When we come to consider which party to vote for, think not only of how feasible their manifestos are but, as importantly, the character and ethos of the party.
Like his party, Oliver Dowden was clueless when answering any questions at PMQ’s recently. Instead, he tried to dominate and belittle Labour’s questioners. Likewise, this continued with BBC’s Question Time where MP Jonny Mercer dismissed out of hand, the logical tried and tested assessments of the other panellists’ opinions.
The “no answer answers” routine is endemic in the Tory party. Perhaps they are under the delusion that if you spout the same rhetoric ad nauseam people will start to believe it’s true. In the interview on Laura Kuenssberg’s Sunday programme Rishi Sunak only answered his own questions and continually referred to his five mission statements.
And why do MPs answer most questions by announcing that the government has given millions of pounds to solve the problem? If money alone could solve the problems of the world or Britain, we would already be living in paradise.

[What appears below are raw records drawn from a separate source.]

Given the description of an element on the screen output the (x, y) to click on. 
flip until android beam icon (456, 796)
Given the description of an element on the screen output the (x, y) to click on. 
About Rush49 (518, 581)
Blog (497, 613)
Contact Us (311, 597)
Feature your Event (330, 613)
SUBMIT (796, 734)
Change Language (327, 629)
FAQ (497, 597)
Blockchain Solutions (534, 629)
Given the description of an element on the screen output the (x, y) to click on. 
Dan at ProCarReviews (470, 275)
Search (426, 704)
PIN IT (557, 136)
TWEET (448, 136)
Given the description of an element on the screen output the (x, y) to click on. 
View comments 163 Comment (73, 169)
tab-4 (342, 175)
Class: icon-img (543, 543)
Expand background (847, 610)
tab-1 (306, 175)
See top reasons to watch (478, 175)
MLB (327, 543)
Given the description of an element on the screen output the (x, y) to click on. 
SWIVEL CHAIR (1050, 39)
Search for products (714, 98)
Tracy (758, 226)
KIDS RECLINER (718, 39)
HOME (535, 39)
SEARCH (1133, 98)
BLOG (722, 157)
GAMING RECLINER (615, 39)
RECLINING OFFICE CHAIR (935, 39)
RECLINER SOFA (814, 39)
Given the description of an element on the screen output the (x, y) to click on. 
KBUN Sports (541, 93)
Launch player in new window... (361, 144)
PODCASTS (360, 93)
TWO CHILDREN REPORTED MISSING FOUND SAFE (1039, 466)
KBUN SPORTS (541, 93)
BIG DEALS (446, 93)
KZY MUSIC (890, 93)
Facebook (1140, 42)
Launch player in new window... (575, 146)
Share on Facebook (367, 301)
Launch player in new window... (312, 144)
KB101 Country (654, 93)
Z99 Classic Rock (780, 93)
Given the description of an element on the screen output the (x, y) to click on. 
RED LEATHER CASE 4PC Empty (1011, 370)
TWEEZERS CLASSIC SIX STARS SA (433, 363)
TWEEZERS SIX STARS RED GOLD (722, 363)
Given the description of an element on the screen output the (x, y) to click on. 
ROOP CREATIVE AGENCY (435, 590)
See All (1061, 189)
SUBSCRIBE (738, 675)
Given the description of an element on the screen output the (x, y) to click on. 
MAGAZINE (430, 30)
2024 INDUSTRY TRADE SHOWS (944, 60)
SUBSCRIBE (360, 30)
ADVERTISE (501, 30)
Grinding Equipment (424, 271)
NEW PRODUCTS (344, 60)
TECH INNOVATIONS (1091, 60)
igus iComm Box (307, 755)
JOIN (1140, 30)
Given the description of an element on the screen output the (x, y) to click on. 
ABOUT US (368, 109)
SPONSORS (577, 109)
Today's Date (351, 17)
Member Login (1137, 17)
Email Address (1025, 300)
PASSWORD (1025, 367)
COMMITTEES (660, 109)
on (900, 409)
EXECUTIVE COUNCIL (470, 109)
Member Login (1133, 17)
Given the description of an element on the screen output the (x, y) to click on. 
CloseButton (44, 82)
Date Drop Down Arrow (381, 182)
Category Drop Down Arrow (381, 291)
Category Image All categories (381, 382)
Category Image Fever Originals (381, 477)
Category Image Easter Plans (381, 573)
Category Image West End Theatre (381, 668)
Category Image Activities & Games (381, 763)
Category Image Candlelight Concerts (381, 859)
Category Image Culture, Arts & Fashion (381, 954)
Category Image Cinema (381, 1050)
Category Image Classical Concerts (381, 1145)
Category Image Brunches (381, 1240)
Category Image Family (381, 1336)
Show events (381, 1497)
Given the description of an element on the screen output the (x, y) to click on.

The Tories have spent 13 years getting us into the awful mess we’re in, and it will take a darn sight longer to rectify. The sooner they’re out of office the better for the country.
Keith Poole
Basingstoke
Why would the King care?
I imagine that His Majesty the King was heartbroken at the news that Patrick Harvie and Lorna Slater had refused to attend the service of thanksgiving in his honour at Holyrood – if anyone bothered to tell him something of such banal insignificance.
There is something surreal about Slater calling the monarchy “undemocratic”. She has a well-remunerated seat at Holyrood on the basis of a handful of votes, having defeated no one in an election, other than members of her own party who contested a list place.
Beyond that, she is an even better-remunerated government minister as a result of a shabby deal between the Greens and the SNP, which has brought to prominence some of the loopier policies that are now stymied or failing: gender recognition reform, deposit return scheme, highly protected marine areas. Holyrood has fiddled around with these issues while the ones that actually exercise voters – NHS, ferries, education, dangerous roads – are all neglected.
There is a word for someone who complains about a lack of “democracy” in others while epitomising it in her own position: hypocrite.
Jill Stephenson
Edinburgh
No decent human has these values
Last April, immigration minister Robert Jenrick told think tank Policy Exchange that asylum seekers crossing the Channel in small boats held “different lifestyles and values” which threatened to “undermine the cultural cohesiveness” of the UK.
That begged the question as to what, exactly, are Jenrick’s "values” and "culture"?
Jenrick has just given us a glimpse of his "values" by ordering that murals of cartoon characters – including Mickey Mouse, Winnie the Pooh and Baloo the Bear – which had been on the walls of an asylum seeker reception centre in Kent, be painted over because he believed they were too "welcoming" to the children using the centre.
Jenrick’s deliberate cruelty and hostility towards traumatised children – some as young as nine – fleeing war, oppression and climate change, is stomach-turning.
No decent human being can claim to have these same values.
Sasha Simic
London
To value teachers, the maths is easy
Keir Starmer wants to recruit thousands of new teachers when Labour makes it into government. But he seems very reluctant to indicate whether increased levels of remuneration will form part of the recruitment package. Without them, he’s doomed to fail.
We grossly undervalue our teachers and their contribution to the nation’s wealth, and because of this, we take for granted the value of education. We can do some “back of the envelope” arithmetic to illustrate this: assume a teacher has the equivalent of one class of 30 pupils per year and teaches for 35 years and that those pupils go on to earn the average wage over a working life of 40 years and assume also that the teacher is paid a career-average salary of £40k over her 35 years. The total remuneration represents only 0.1 per cent of the cumulative wealth eventually generated by the teacher’s former pupils.
This is far too simple an analysis. But it goes some way to illustrate how much we derive from education and how little we’re prepared to pay to those who deliver it on our behalf.